Let’s take a concrete example: a model is asked for a cake recipe. It proposes one. The human evaluator judges its quality… without ever baking it. The feedback provided is therefore speculative, based on a theoretical appreciation — not on actual experimentation.
This is not feedback from the real world. It’s an aesthetic appreciation, not empirical validation. Learning remains bounded by what humans can recognize, value, or understand.
source: Welcome to the Era of Experience - David Silver, Richard S. Sutton
The Importance of Grounding in Reality
This brings us to a fundamental notion: grounding. This refers to an AI system’s ability to establish a reliable correspondence between its internal representations and the physical or operational world in which it operates.
Here’s the paradox: optimization through human feedback can actually decrease the system’s degree of grounding in reality. Why? Because the system is evaluated before its outputs are confronted with concrete reality.

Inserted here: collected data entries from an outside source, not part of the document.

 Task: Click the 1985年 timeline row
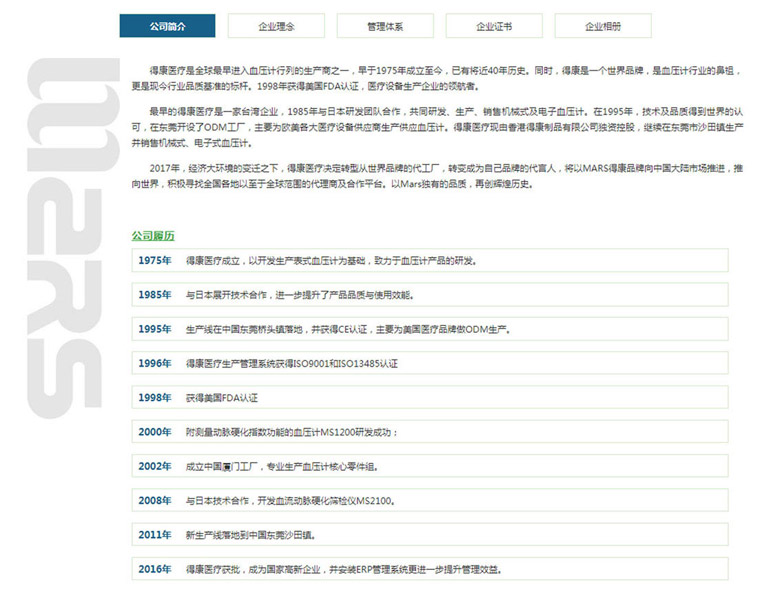click(430, 295)
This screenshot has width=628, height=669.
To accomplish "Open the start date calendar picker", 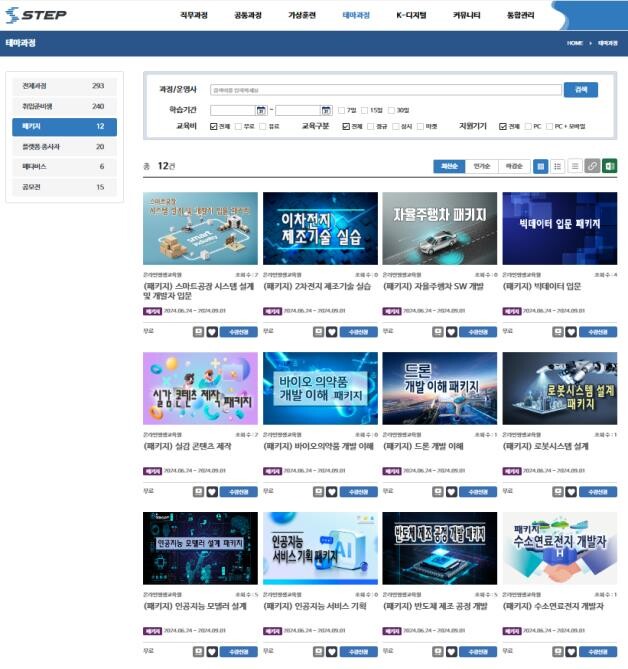I will pyautogui.click(x=261, y=110).
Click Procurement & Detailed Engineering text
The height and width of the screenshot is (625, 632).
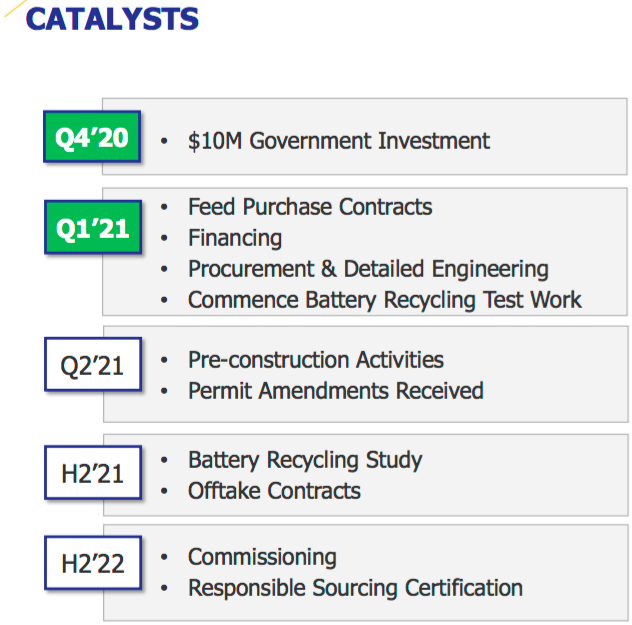coord(368,269)
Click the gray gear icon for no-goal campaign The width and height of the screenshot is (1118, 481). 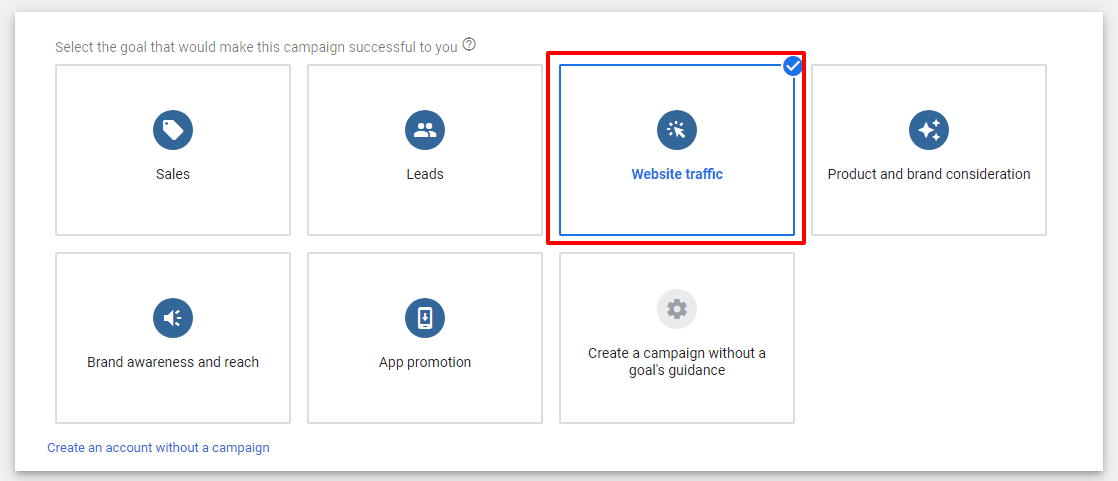(x=677, y=309)
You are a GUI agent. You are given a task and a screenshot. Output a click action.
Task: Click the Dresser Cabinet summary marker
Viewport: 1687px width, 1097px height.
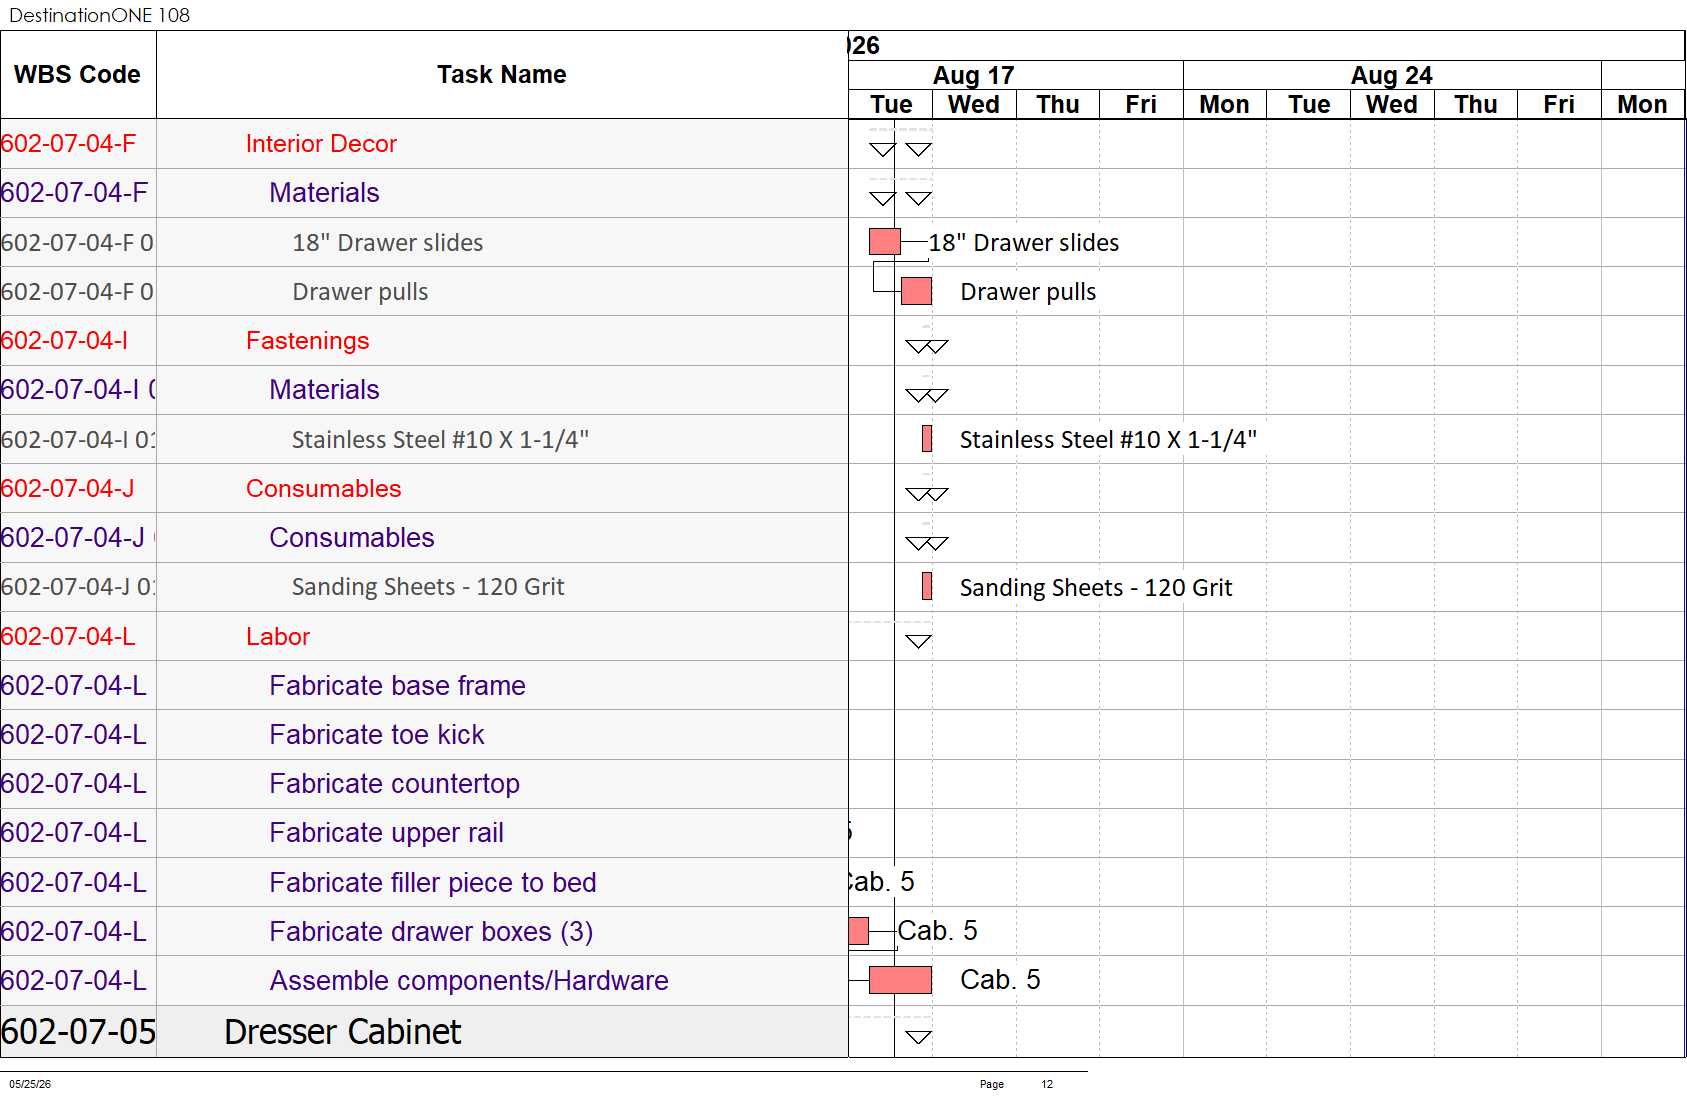pos(918,1037)
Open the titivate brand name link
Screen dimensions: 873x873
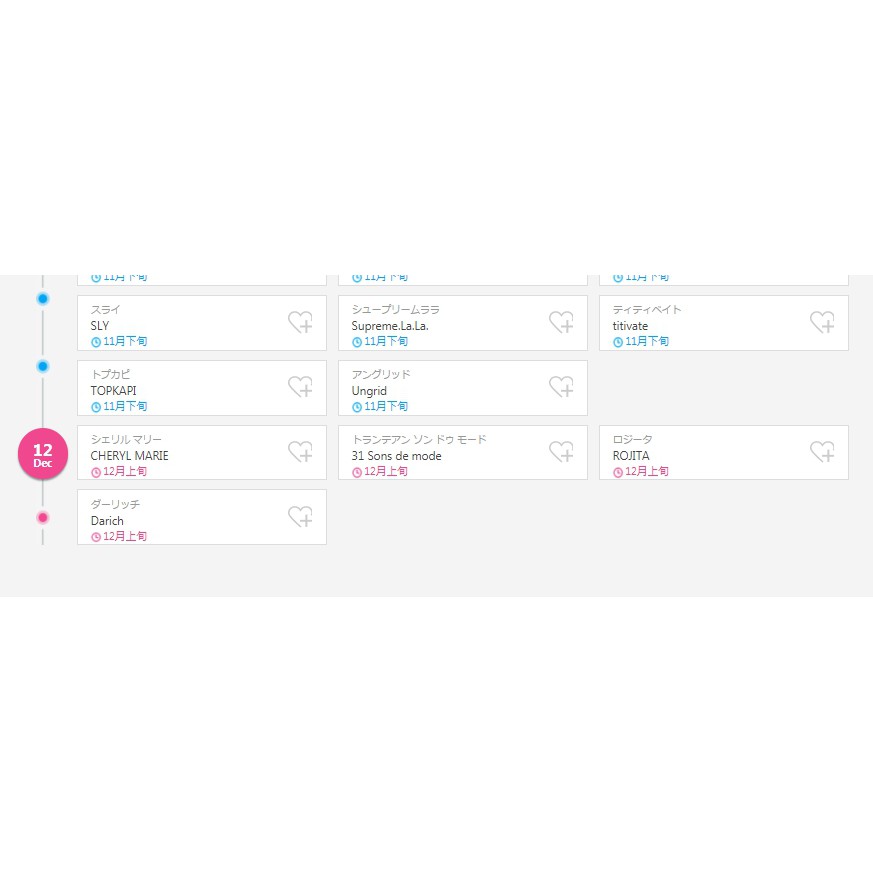point(630,326)
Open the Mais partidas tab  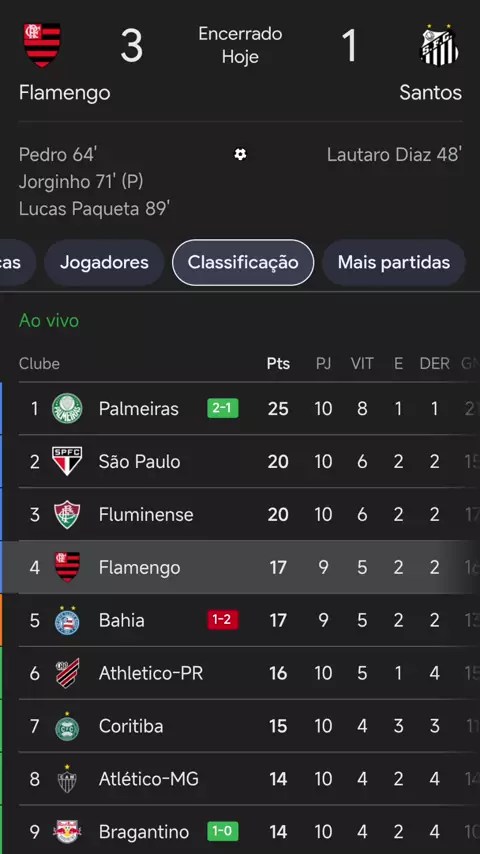coord(393,263)
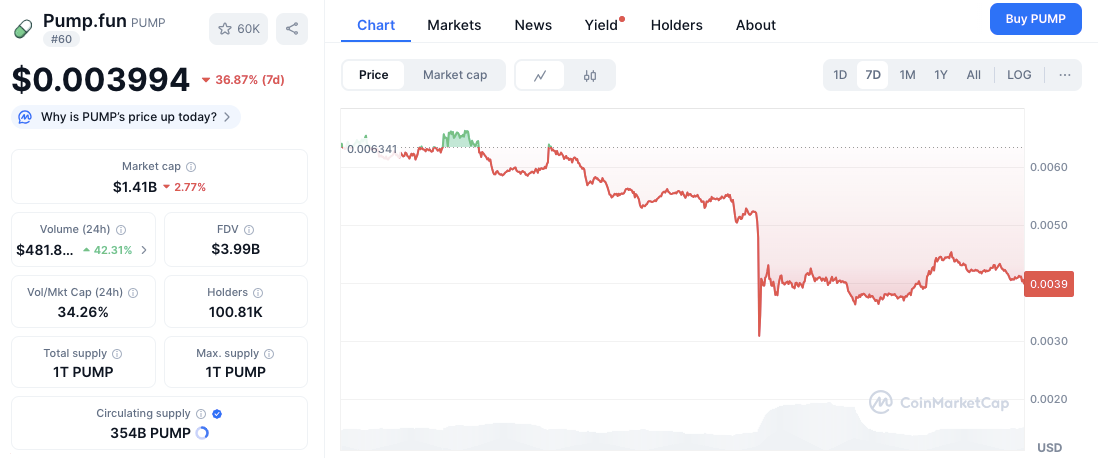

Truly grounded feedback would involve someone making the recipe, tasting the cake, and providing objective feedback: “It’s successful” or “It’s a failure.” This is feedback from the real world — the kind that enables experiential learning, discovery, and sometimes innovation.
Conversely, speculative feedback introduces cognitive bias and locks the system within the limits of the known. It prevents it from exploring counter-intuitive, even counter-cultural avenues. We thus create systems optimized to tell us what we want to hear – simulacra of intelligence rather than entities capable of an authentic understanding of the world.
To Reintroduce Reality: Test, Experiment, Fail
How do we break out of this impasse? The solution may lie in a reintroduction of empirical feedback – based on experience, action, and its consequences – into our AI architectures.
We need models capable of experimenting in simulated or physical environments, where the results of their decisions can be measured objectively, independently of human preferences.
AlphaZero remains an inspiring example of free exploration. Its ability to discover unprecedented strategies comes precisely from its direct interaction with an environment with clear rules, where each game ends in a win, loss, or draw – unambiguous signals from the world.
Projects such as integrating AI agents into complex virtual environments, where they can interact with objects, solve problems, and observe the consequences of their actions, are steps in this direction. As are robots that learn through trial and error to manipulate physical objects.
Conclusion – Towards an AI that Rediscovers the World
Sometimes, you really need to bake that Monster Munch muffin described by Professor Hannah Fry to discover that it might be… delicious. Models won’t learn anything new as long as we don’t let them try, fail, succeed – in contact with reality.
The future of AI doesn’t solely lie in ever-larger systems, trained on ever more textual data and optimized to please humans. It may be found in a rediscovery of learning through direct experience – whether simulated or real.
It’s time to rethink our learning loops, to reintroduce environments where AI can learn from consequences, not just preferences. To create systems that, like AlphaZero in its time, can surprise us by discovering solutions we would never have envisioned.
Because true intelligence is not measured by its ability to reproduce what we already know, but to discover what we still don’t know. And for that, we must reconnect with reality – that infinite field of experimentation where failure often precedes discovery, and where the unexpected can prove valuable.